**Dataset excerpts**.

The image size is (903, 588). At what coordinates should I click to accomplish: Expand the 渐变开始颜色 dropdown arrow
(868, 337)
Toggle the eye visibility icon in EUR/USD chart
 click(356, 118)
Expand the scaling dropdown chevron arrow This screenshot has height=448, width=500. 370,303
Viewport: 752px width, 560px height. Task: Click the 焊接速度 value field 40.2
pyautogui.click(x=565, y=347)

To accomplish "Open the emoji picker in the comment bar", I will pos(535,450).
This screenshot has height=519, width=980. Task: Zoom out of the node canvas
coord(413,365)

---

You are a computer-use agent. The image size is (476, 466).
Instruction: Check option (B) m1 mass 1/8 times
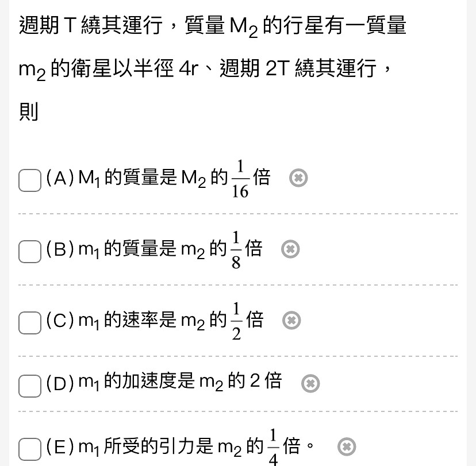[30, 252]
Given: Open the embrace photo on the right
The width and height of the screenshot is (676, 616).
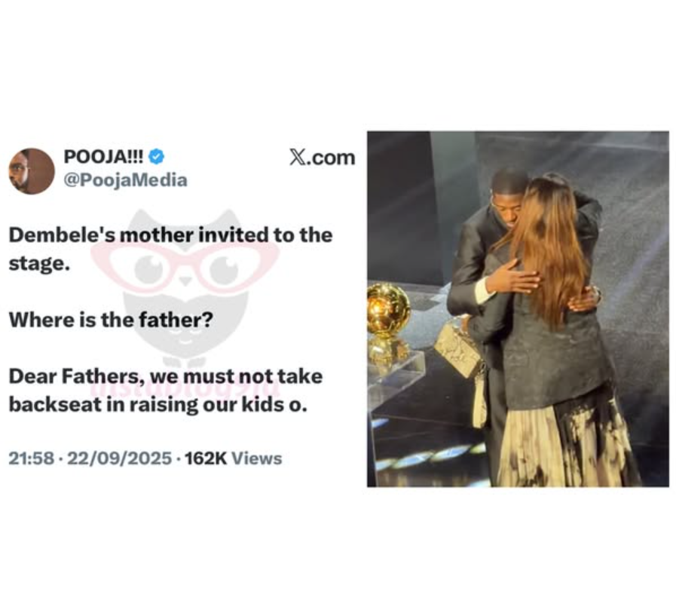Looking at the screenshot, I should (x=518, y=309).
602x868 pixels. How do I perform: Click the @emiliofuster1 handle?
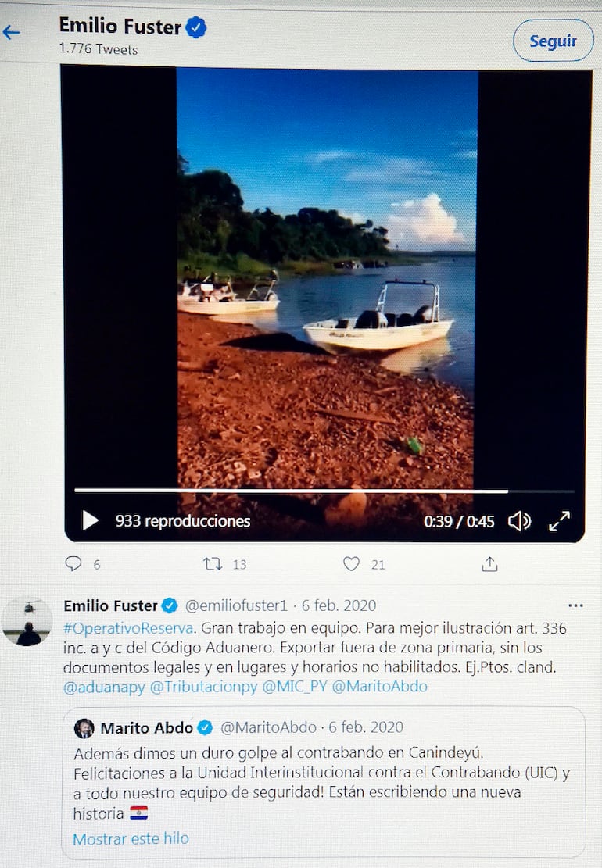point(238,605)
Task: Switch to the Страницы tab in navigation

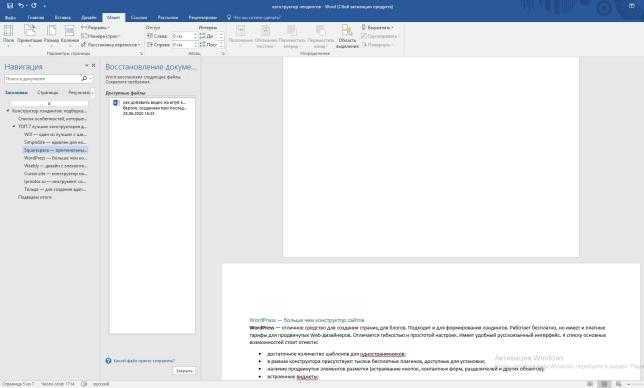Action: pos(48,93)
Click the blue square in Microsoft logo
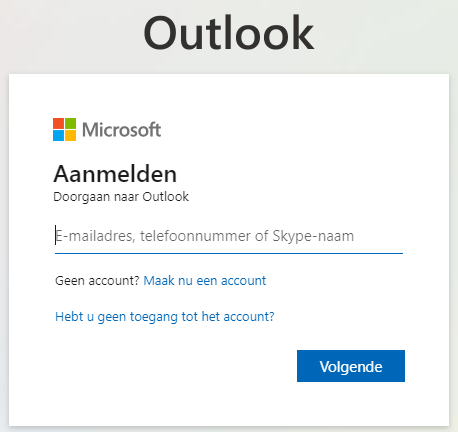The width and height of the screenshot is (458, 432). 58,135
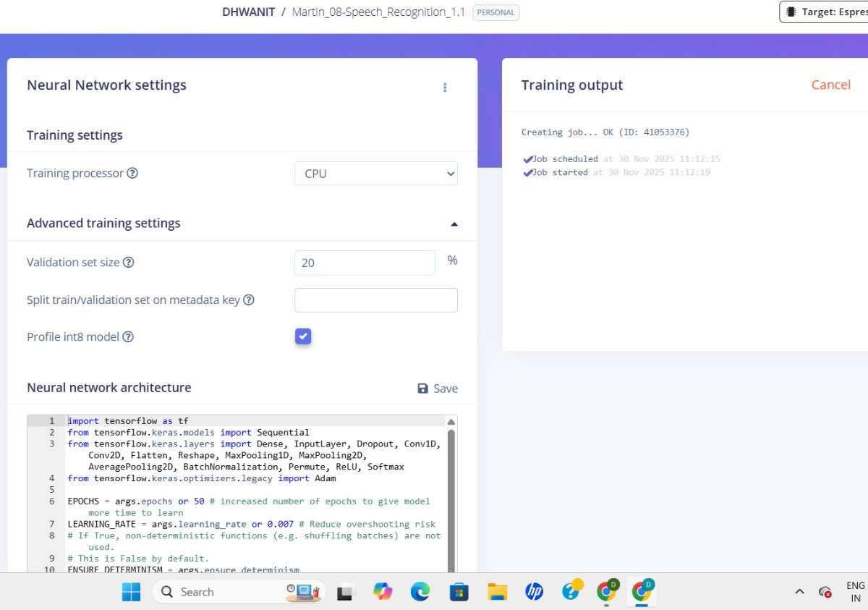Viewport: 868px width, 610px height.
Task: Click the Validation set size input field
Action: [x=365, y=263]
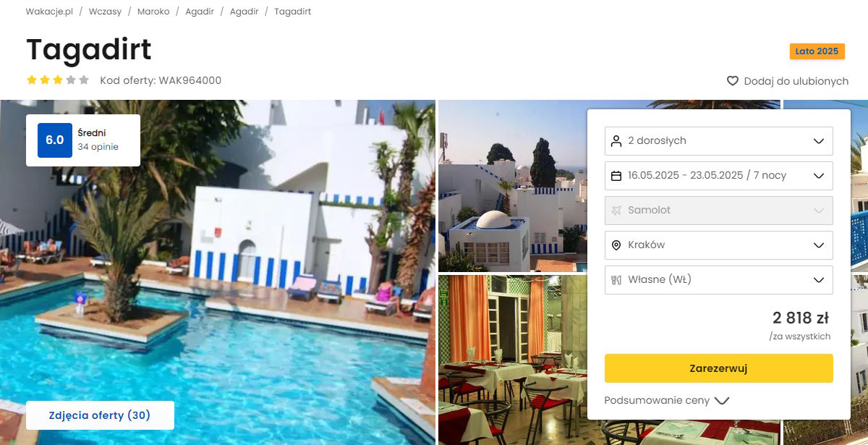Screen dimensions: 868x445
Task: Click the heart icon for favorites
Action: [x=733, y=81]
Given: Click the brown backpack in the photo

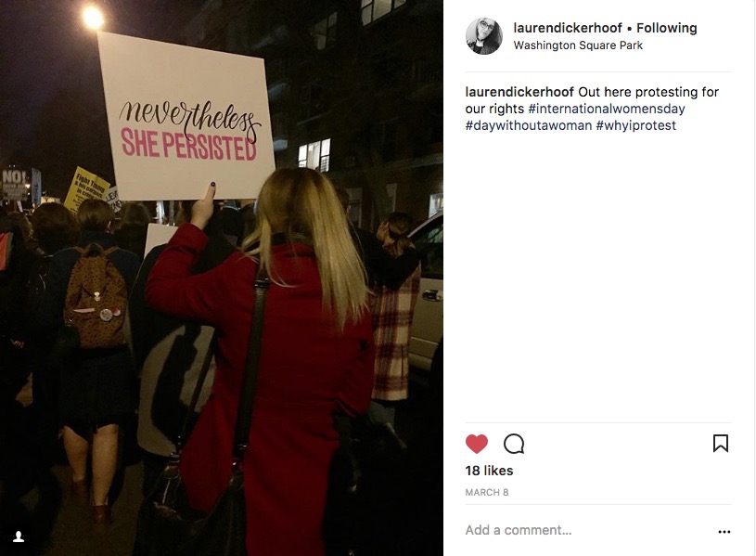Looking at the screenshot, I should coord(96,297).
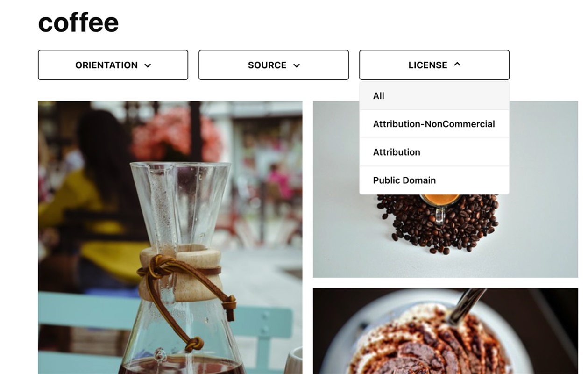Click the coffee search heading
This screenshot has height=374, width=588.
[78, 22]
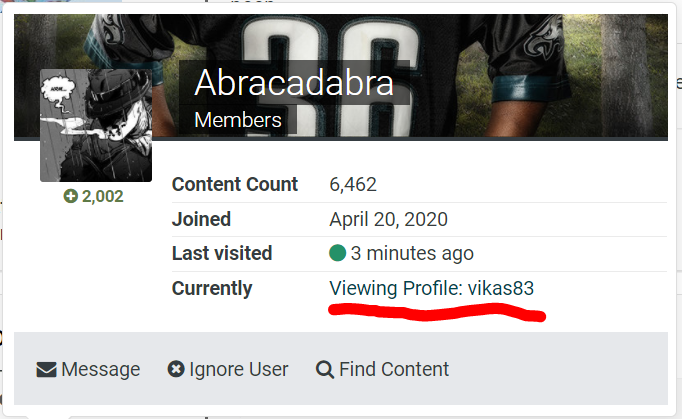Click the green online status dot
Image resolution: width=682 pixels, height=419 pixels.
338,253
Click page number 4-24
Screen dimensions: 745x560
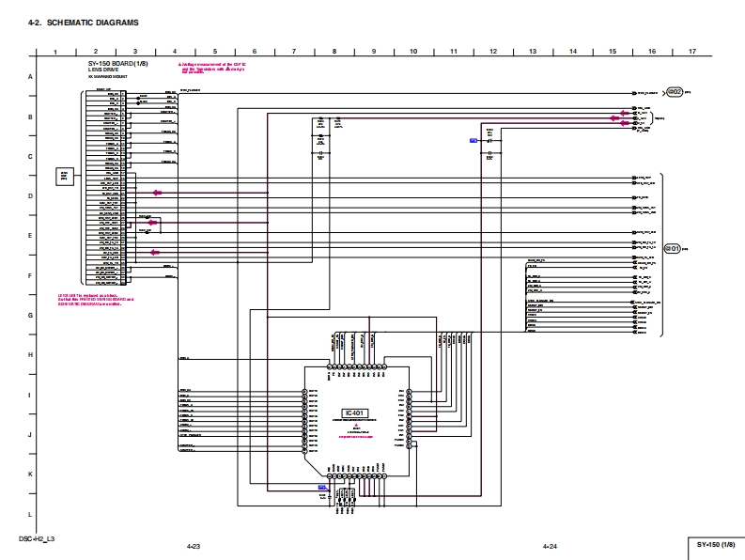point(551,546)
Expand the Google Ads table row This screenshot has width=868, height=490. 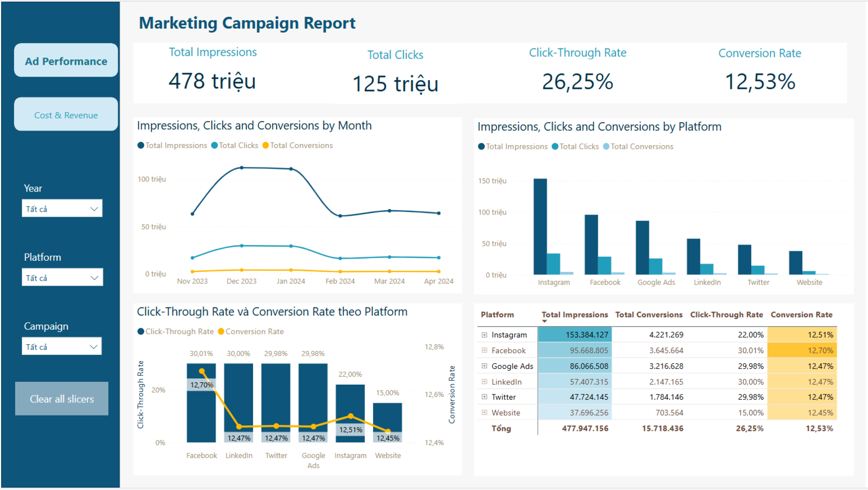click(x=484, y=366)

--

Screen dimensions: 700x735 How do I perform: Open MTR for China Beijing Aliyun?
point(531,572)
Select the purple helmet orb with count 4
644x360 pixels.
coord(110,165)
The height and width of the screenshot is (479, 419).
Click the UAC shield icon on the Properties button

**Task objective**. Output the lines above between the one holding "Screen dimensions: 700x735" and the one holding "Click the UAC", inclusive, with nothing before or after them.

**Output**.
Screen dimensions: 700x735 How do I perform: Open MTR for China Beijing Aliyun?
point(531,572)
Select the purple helmet orb with count 4
644x360 pixels.
coord(110,165)
The height and width of the screenshot is (479, 419).
Click the UAC shield icon on the Properties button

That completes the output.